(begin)
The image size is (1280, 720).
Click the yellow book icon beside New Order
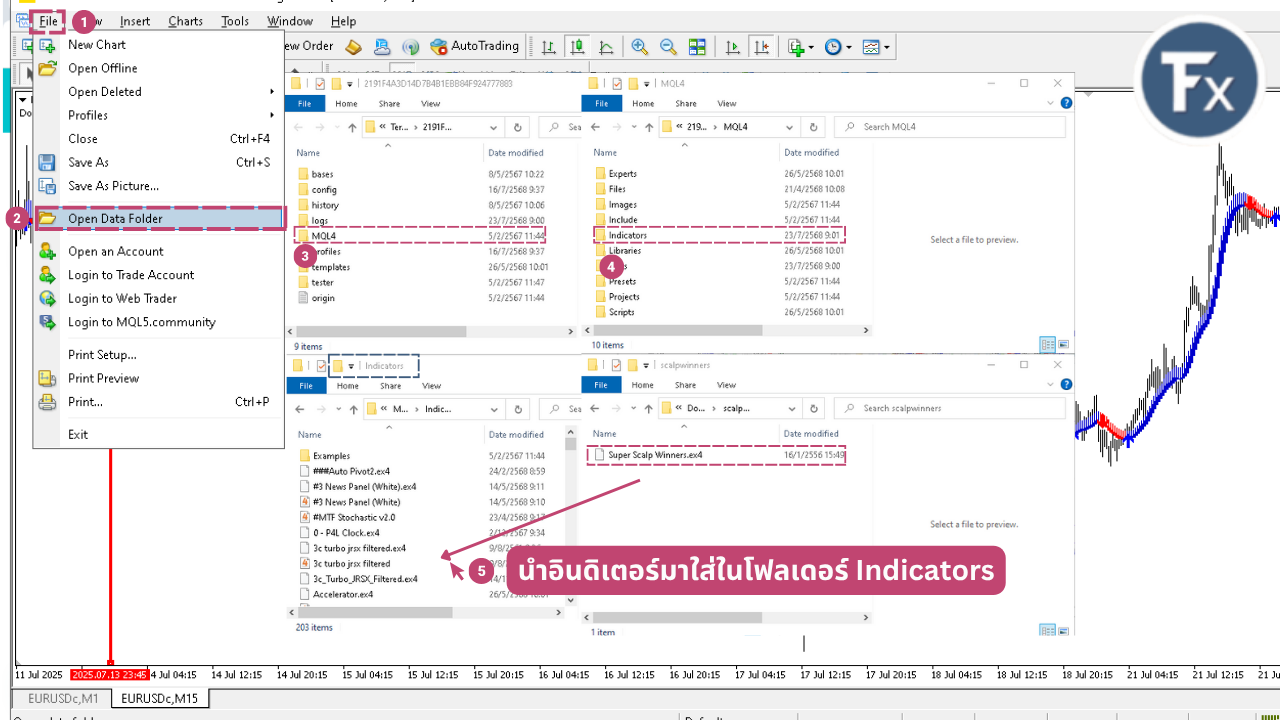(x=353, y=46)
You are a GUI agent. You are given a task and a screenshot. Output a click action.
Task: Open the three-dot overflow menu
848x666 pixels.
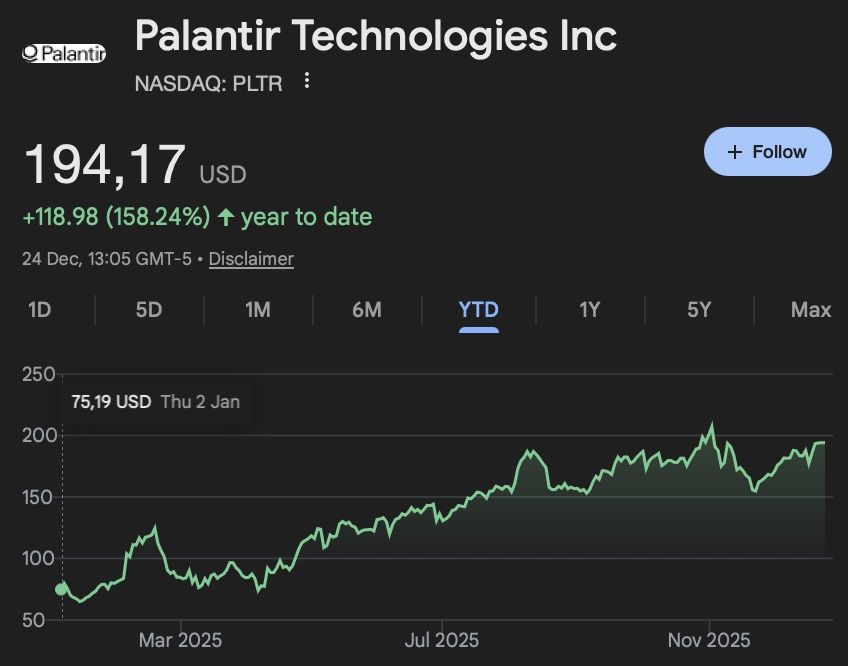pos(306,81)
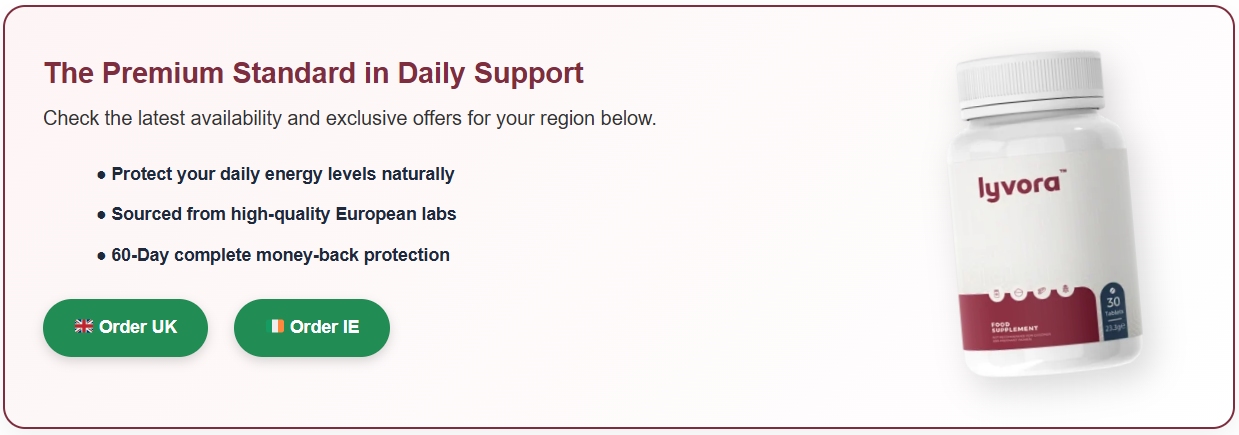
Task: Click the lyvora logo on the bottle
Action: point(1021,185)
(end)
Rewrite all of the material with "overflow menu" replaced by "more options menu" and everything else unchanged. Leave the pictures out.

## Task response
The image size is (1280, 720).
Click the yellow book icon beside New Order
(x=353, y=46)
You are a GUI agent. You are given a task and a screenshot. Output a click action.
Task: Open the three-dot more options menu
848x666 pixels.
pos(306,81)
Task: Click the lyvora logo on the bottle
Action: point(1021,185)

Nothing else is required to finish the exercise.